> _Brief 1_
Please extract the part of the forum post that begins at the words "I don't mean" and stops after "any money yet.".

— Begin Selected excerpt —

I spent countless hours screwing around on this and other forums, the internet, reading books, etc.. While it wasn't worth nothing, my time/ mental energy should have been spent elsewhere. Too much of my life was spent trying to figure out how to turn $8,000 into 10,000. With the small amounts a poor student deals with, I would have been infinitely better off focusing on getting better grades, women, exercising, socialising, etc. Pretty much anything... 

If I wanted to pursue "money hobbies" it should have been focusing 100% on CUTTING COSTS and MAKING MORE MONEY, and 0% on investing. If I spent an hour a day working even a shitty minimum wage job instead of "investing" for 3 years, I'd have earned 10k extra. If I spent that hour focusing on some entrepreneurial endeavour, who knows where I'd be now... could be a millionaire!

I'm sure someone told me something similar here on CMF when I joined 3 years ago. And I'm sure I ignored them! 

My advice is to get off this forum, stop investing. Focus on cutting expenses, paying your debt, getting your pilot's license, and earning as much damn money as possible! When you've settled into a career, and are regularly banking a nice big chunk of your regular paycheque, then come back here and start. 

I don't mean to discourage any of the new guys reading this. Just trying to put things into perspective a bit; especially if you're still in school and hardly making any money yet.


----------



## the-royal-mail (Dec 11, 2009)

— End Selected excerpt —
— Begin Information shown —

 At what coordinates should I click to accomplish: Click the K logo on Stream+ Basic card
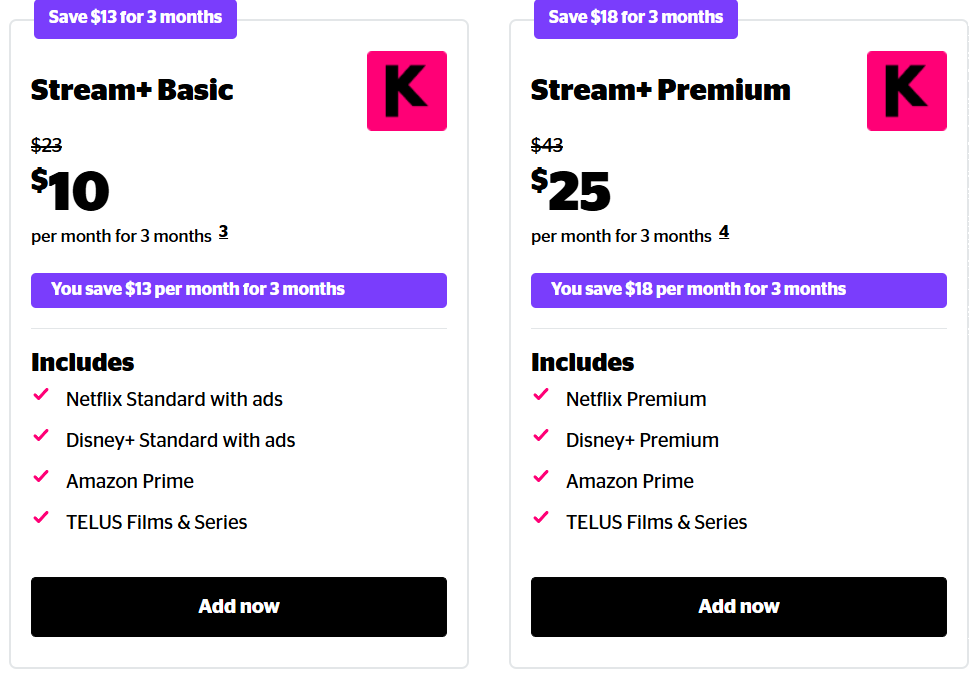pyautogui.click(x=406, y=90)
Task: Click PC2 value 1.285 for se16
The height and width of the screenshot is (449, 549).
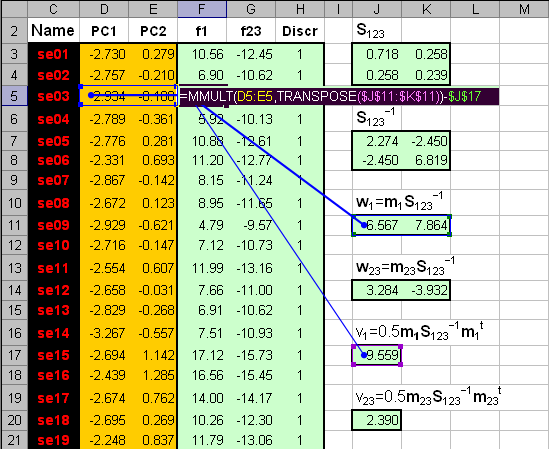Action: tap(153, 375)
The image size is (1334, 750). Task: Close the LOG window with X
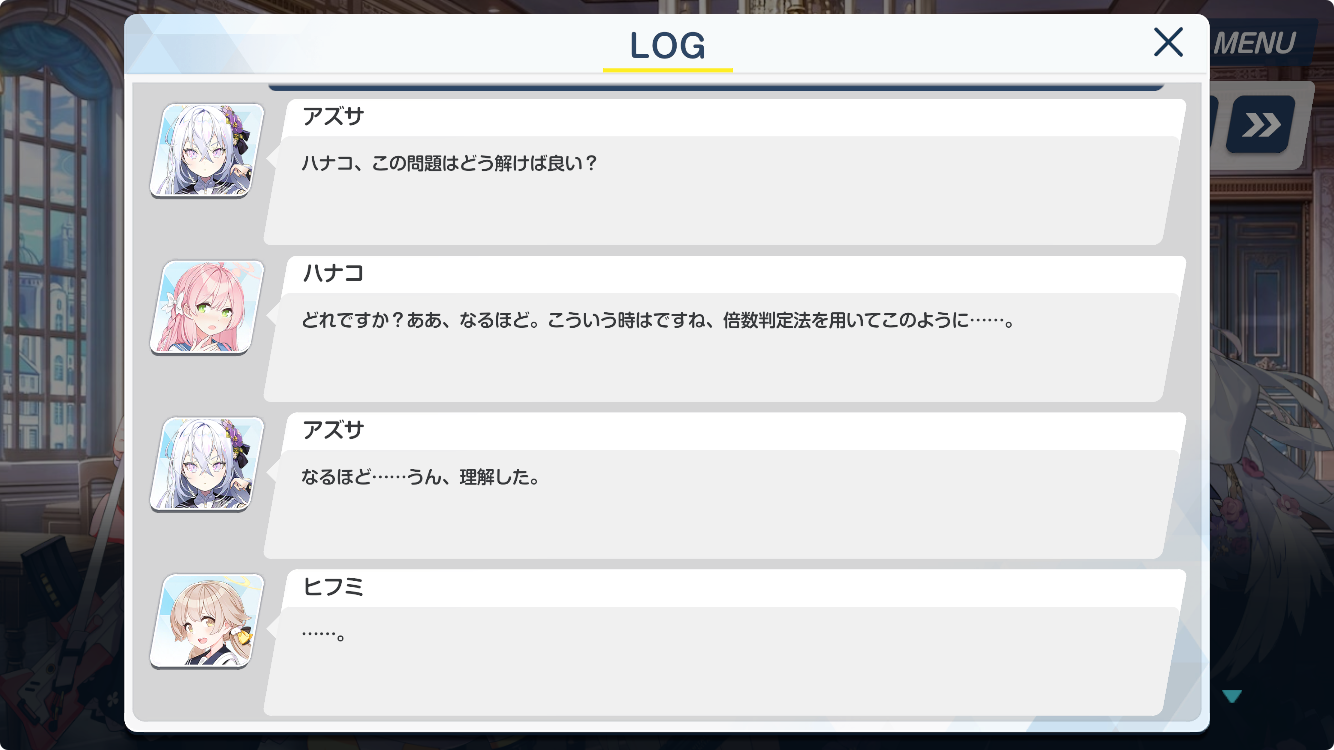(1168, 42)
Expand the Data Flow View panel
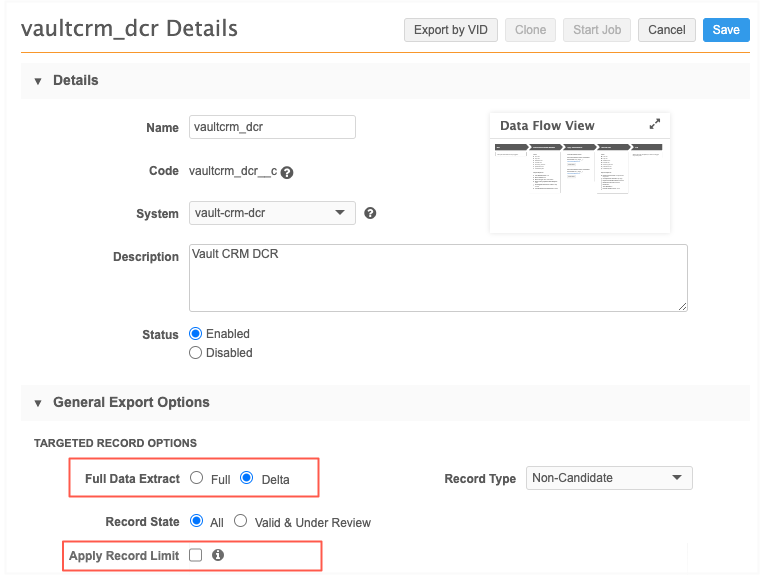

— End Information shown —

> _Brief 2_
Edit every one of the rows above by replacing "Task" with "Goal", keeping everything else unchanged, and leave the pictures out.

> _Problem solution 1_
I don't mean to discourage any of the new guys reading this. Just trying to put things into perspective a bit; especially if you're still in school and hardly making any money yet.

> _Problem solution 2_
 At what coordinates should I click to accomplish: Click the K logo on Stream+ Basic card
pyautogui.click(x=406, y=90)
Goal: Click PC2 value 1.285 for se16
The height and width of the screenshot is (449, 549).
Action: tap(153, 375)
The image size is (1334, 750). Goal: Close the LOG window with X
(1168, 42)
Expand the Data Flow View panel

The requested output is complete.